Second, neither the continuous step-by-step reduction of nuclear weapons in those states that possess them nor diminishing the likelihood that new nuclear weapon states will emerge can be ensured at present.
Third, the legally binding ban on nuclear explosions has yet to enter into force, amidst signs that the no-testing norm codified in the 1996 Comprehensive Nuclear Test-Ban Treaty is not universally accepted.
Finally, the level of confidence in the implementation of treaties and agreements to eliminate biological and chemical weapons remains low in many quarters.
With the end of the bipolar world order, the role of arms control and disarmament has changed fundamentally. The international security system based on bipolarity and mutual nuclear deterrence was one of high military threat and at the same time of relatively high stability. As a result, in the cold war period arms control and disarmament were seen as the highest priority in the policies of the global powers. Arms control was considered to be a pillar that supported strategic stability and maintained the balance of power between the superpowers and their respective allies.
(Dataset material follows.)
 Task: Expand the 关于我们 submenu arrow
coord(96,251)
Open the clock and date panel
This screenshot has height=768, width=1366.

The pre- dominant goals of traditional arms control theory, as developed in the late 1950s and early 1960s, was to enhance security, and the major powers shared an interest in avoiding global nuclear annihilation. These twin goals helped the powers to transcend their deep ideological and political differences and engage in a strategic dialogue. Thus the main objectives of arms control were to reduce the risk of nuclear war between the two great antagonists, maintain the equilibrium of forces, reduce the costs of the arms race, and seek to limit the damage should war occur.
1- Fundamental changes in the existing arms control framework should be avoided. Radical changes could put at risk existing processes that are not yet completed without any assurance that a new framework can be constructed to substitute for them. In the view of this group, the future of arms control will consist of implementing, strengthening and further developing existing agreements and processes.
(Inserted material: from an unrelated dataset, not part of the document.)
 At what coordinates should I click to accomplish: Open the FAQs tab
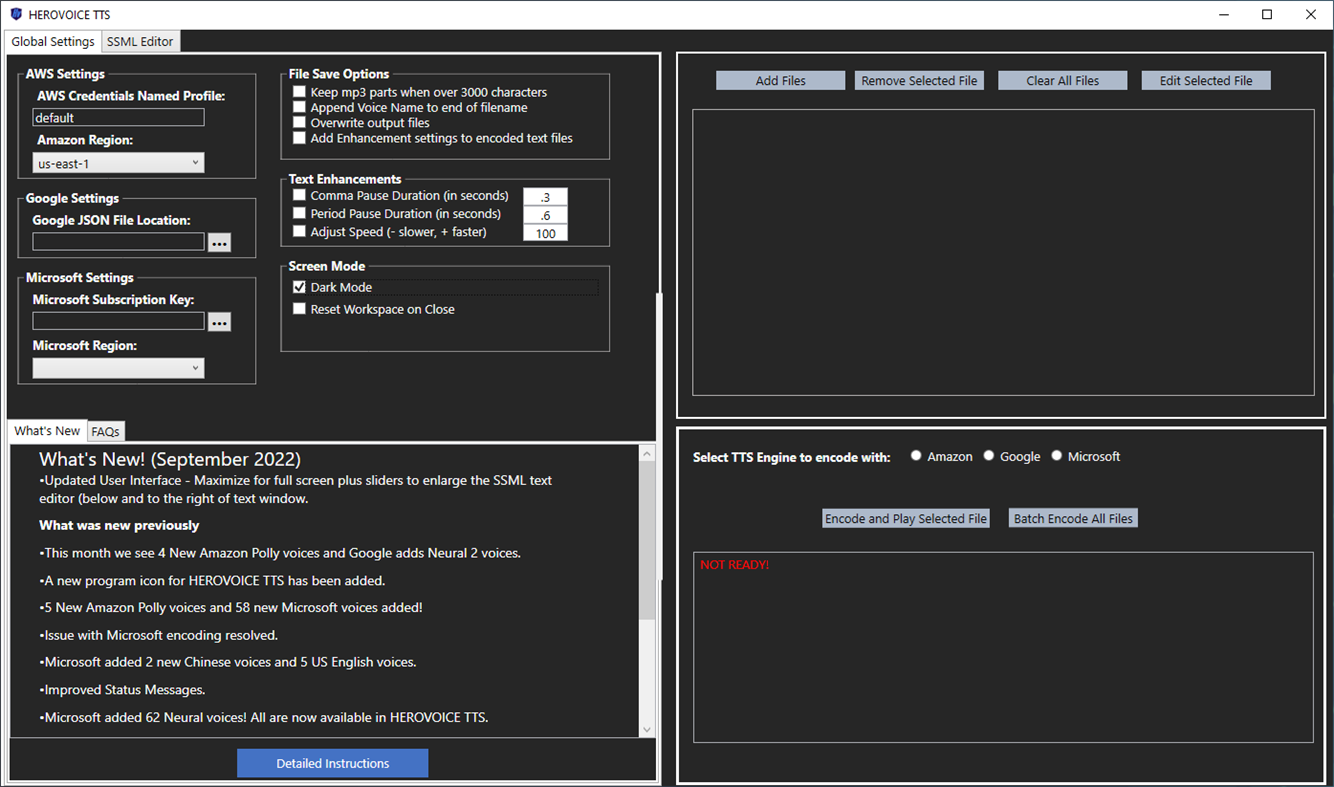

2 – Accepts the objectives of the current arms control agenda but argues that these objectives cannot be realised through existing agreements and processes under the present conditions. An extension of this view is the argument that focusing narrowly on existing agreements in conditions where political relations are strained may diminish security by amplifying disagreements. The impact of the debate over the relationship between the 1972 Anti-Ballistic Missile Treaty (ABM Treaty) and missile defences on relations between China, Russia and the USA could be pointed to as an example. For this second group, arms control processes need to be supplemented by other types of political, economic and even, under certain conditions, military initiatives if the objectives of arms control are to be achieved.
3- The current objectives of arms control processes are too narrow and fail to address new challenges and problems that represent the primary threat under the new international conditions. For this group, the arms control agenda should be expanded to include more types of weapons (small arms and light weapons), more types of equipment (non-lethal ‘high technology’), more issues (humanitarian issues, economic issues and governance issues) and more actors (international organizations and non-governmental actors). In their view, this widening of the arms control agenda is a paramount task, even if the consequence is that existing processes are scaled back or discontinued to release resources for reallocation.
Current problems and new challenges
The different approaches to arms control described above are not commonly exclusive. The task of finding common ground among the groups supporting them will be facilitated if arms control can make progress in solving problems, demonstrate its relevance to the new security environment and adapt itself to new challenges.